New can be good — a chain gourmet market, a high-end restaurant, a closer Target. But when the bars and stores and shops that make up the heart and crust of a town go, they go for good.
Now it's the old Army Navy Surplus Market at the edge of downtown. The business has been part of this place forever, selling tents and dog tags and all things camo piled to the ceiling. Stepping inside its dim and clutter is like passing through a portal, into smells of old burlap and metal, history and dust, a place to get lost in.
Of course, military types came to sift through fatigues, helmets, canteens and lace-up boots. Cops, too. Campers came for blue-speckled cook pots and minnow buckets, workers for Dickies coveralls and stiff Lee jeans. The homeless counted out coins for reflective vests for panhandling, wool blankets and thick Army socks. A contingent has always been interested in the brass knuckles, lethal-looking batons and canes topped with carved skulls. Certain churches, I am told, regularly bought camo for what were called "War With the Devil" events.
And with every prediction that the world would soon end came those seeking camp stoves, water purification tablets and MREs. The most recent dire prognostication? "Oh, we were busy then," store manager Awilda Lebron tells me. She wears a camo jacket and Hello Kitty earrings, and says she wrote on their receipts, "See you tomorrow!" Tomorrow always came.
This place also had a way of drawing in people you might not expect, partiers wanting matching dog tags, suburbanites hunting Halloween costumes, college kids needing footlockers.
Mayor Bob Buckhorn, known for his natty Brooks Brothers look (and, the occasional pair of pants so plaid you must shade your eyes), has himself walked these aisles to outfit himself for a duck hunt.

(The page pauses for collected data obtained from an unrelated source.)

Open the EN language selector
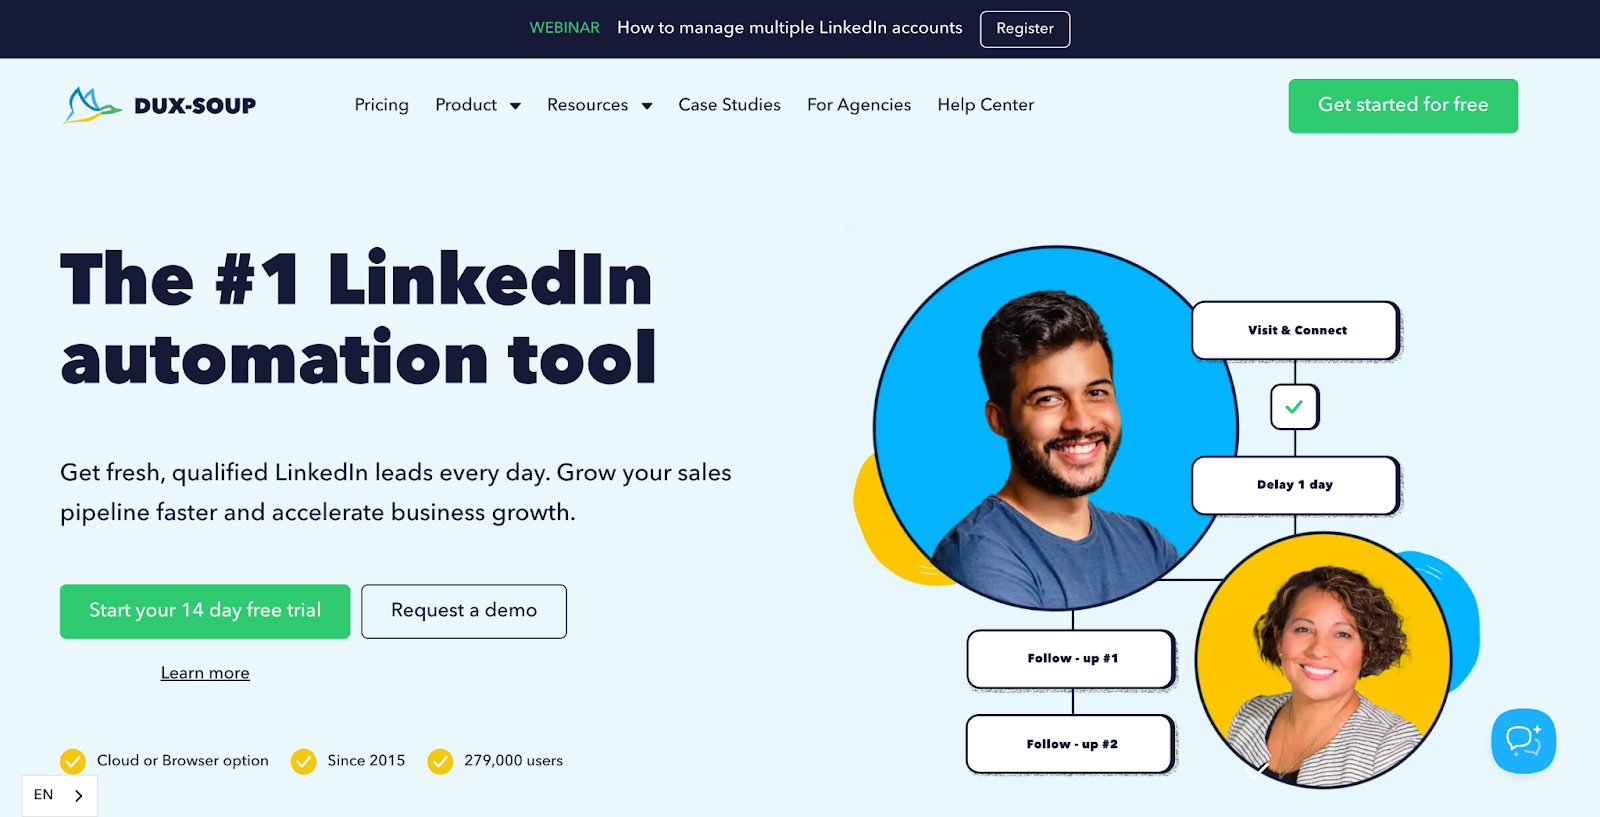 [59, 795]
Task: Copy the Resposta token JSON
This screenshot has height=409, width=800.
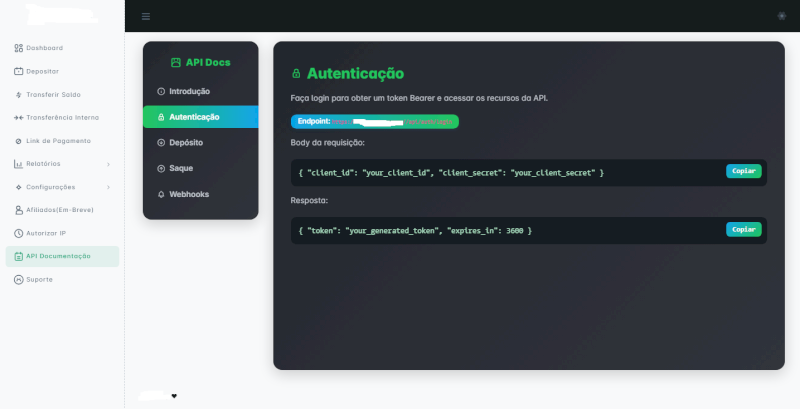Action: pos(743,229)
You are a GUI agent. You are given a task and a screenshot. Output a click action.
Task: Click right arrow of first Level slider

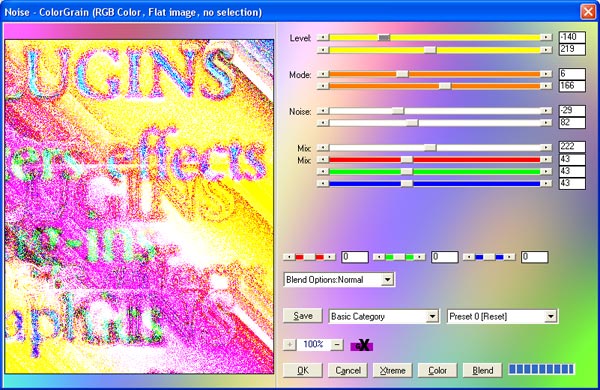tap(546, 37)
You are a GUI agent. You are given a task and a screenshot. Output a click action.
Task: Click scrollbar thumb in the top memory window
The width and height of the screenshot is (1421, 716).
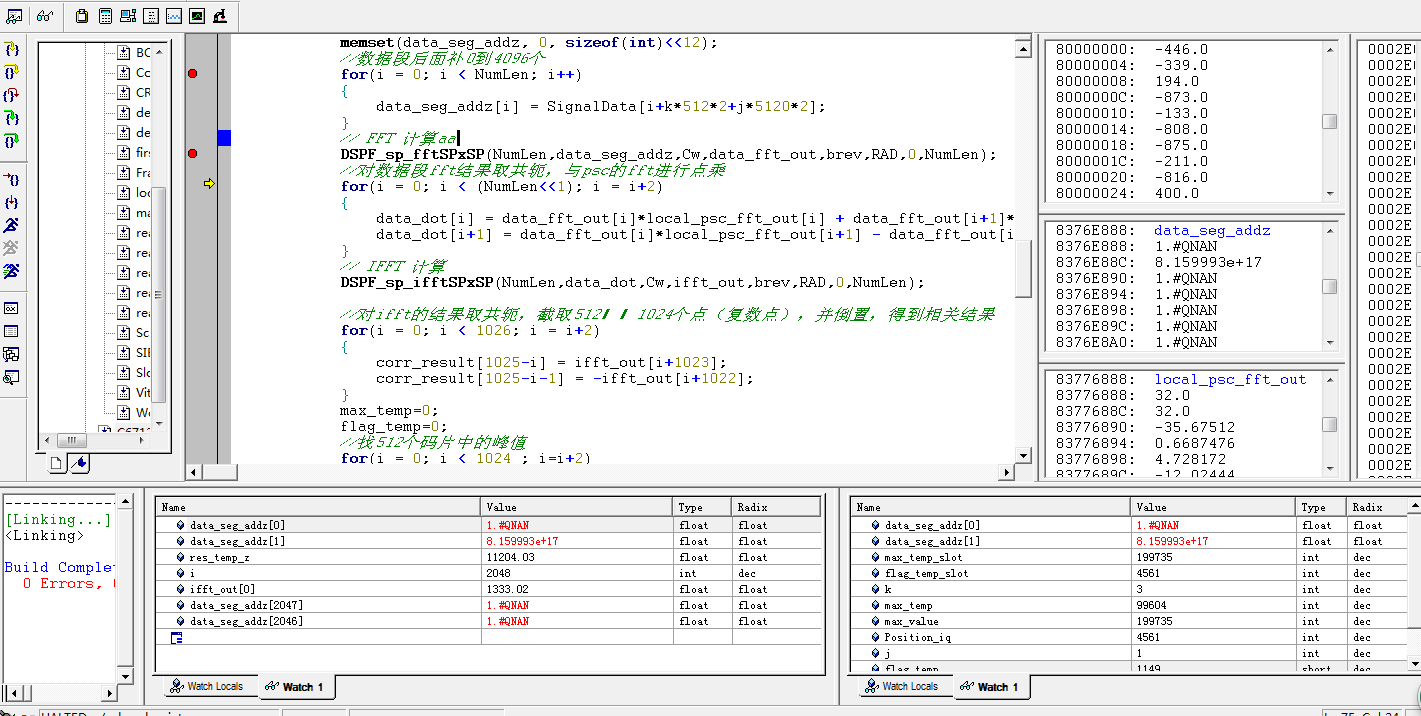pyautogui.click(x=1329, y=121)
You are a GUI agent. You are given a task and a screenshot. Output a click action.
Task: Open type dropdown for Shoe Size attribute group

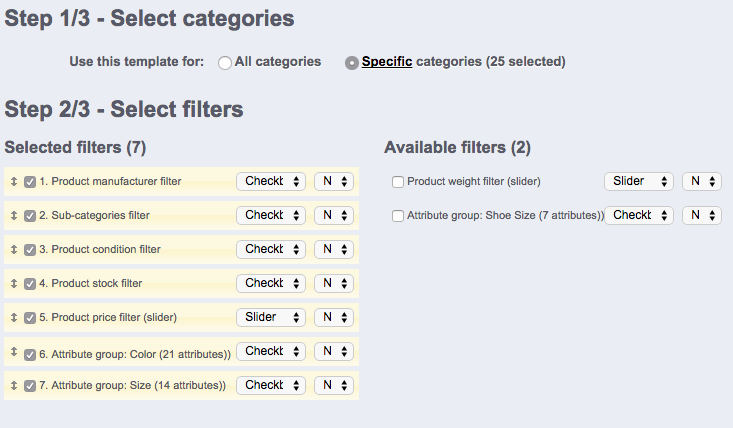pos(639,215)
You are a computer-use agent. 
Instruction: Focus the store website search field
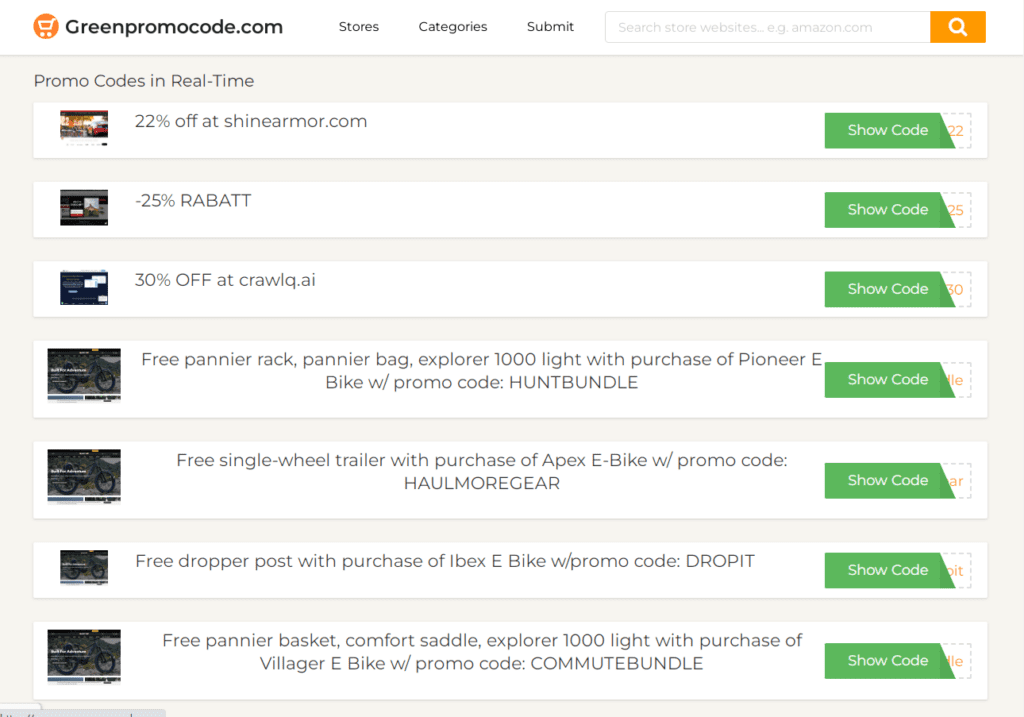click(767, 27)
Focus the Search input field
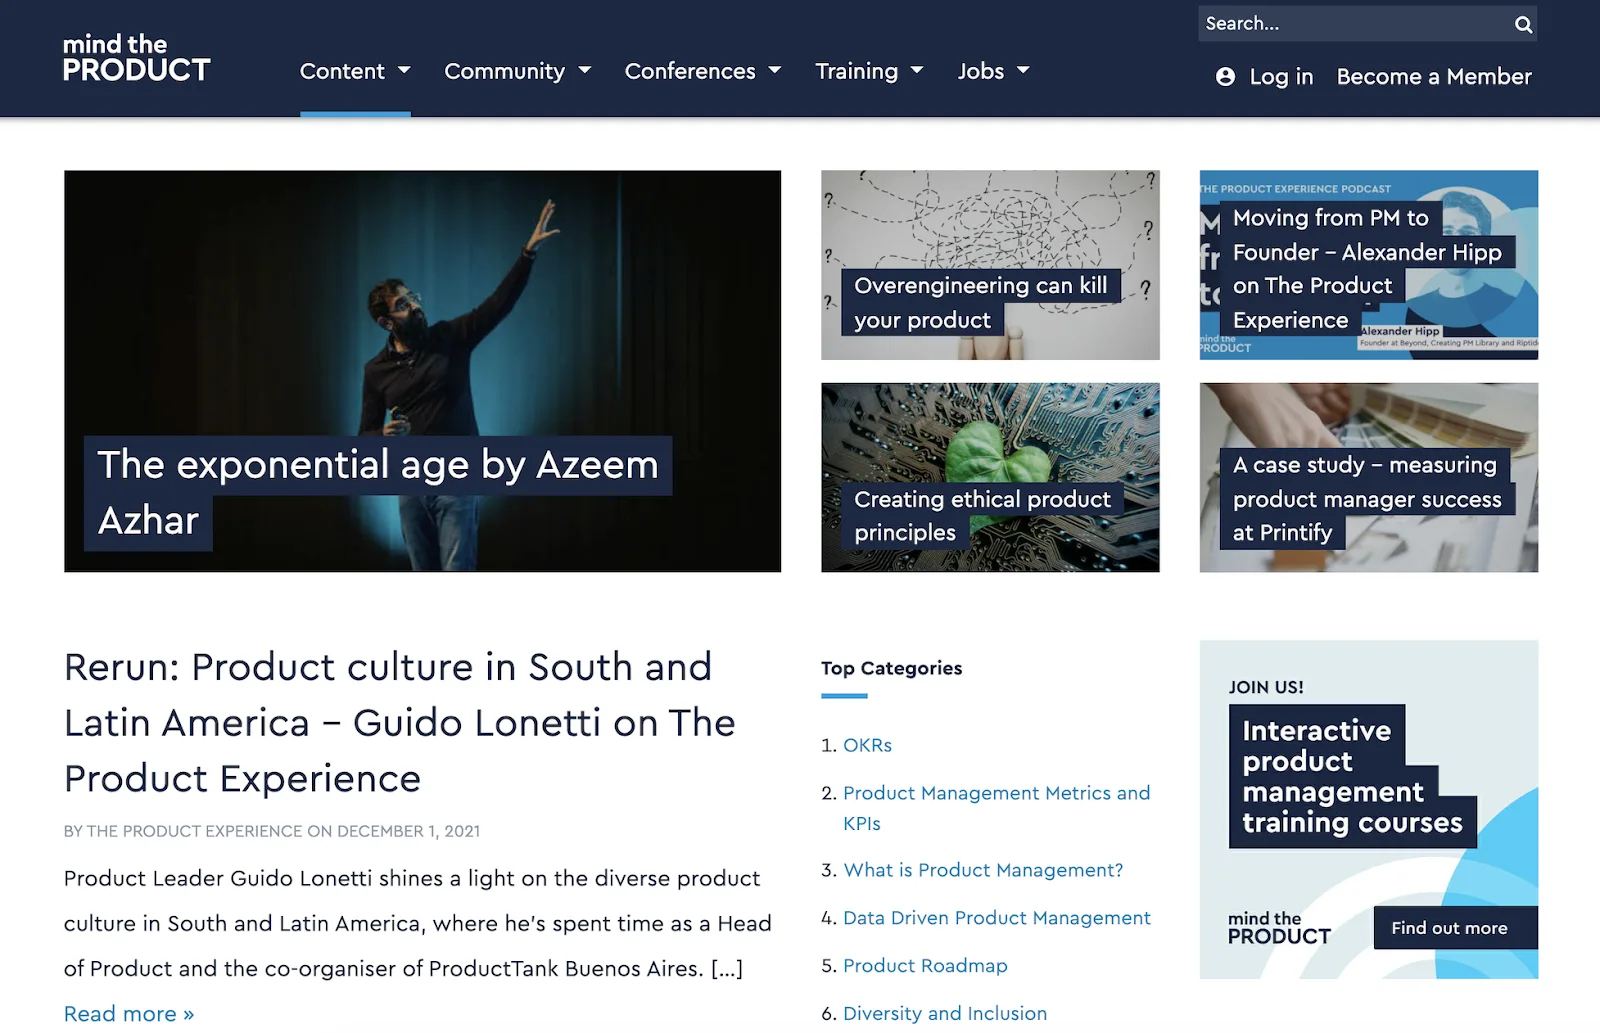Screen dimensions: 1600x1033 point(1355,24)
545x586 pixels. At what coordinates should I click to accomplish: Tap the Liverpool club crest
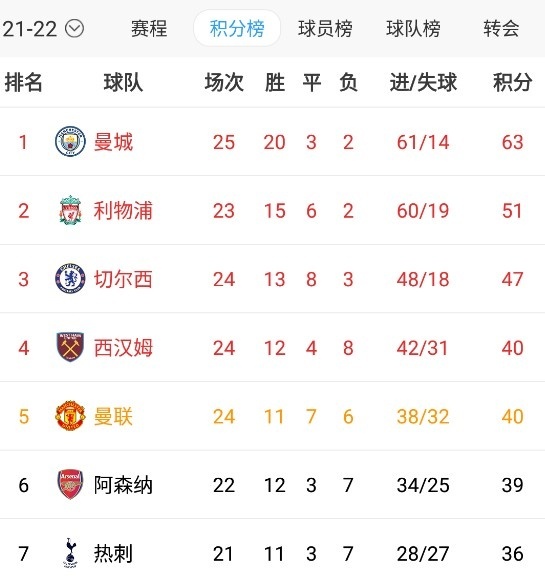pyautogui.click(x=70, y=210)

"Everybody — judges, bankers, lawyers, workers, reporters like you," owner Nick Potamitis rumbles from behind the counter where he has been for decades. He's right; I came in for camo pants my young nephews loved and added canteens and binoculars that were better than anything I could have found at Toys "R" Us. When my niece went to college, I got her pepper spray here, safety against the world.
Potamitis says it is time to retire, so the clearance sale started this week and ends when it's all gone. He says the property owner may rent to someone else — though given downtown's recent uptick it's not hard to imagine another tall, shiny building here, not far from where the old Goody Goody restaurant smelled of searing burgers doused in secret special sauce, until it closed, too.
At the register I inhale the dusty smell and buy a blue-speckled metal ladle, and also more pepper spray, a thing to make you feel safe. Because the world keeps changing. And where's a town supposed to get its brass knuckles and camo then?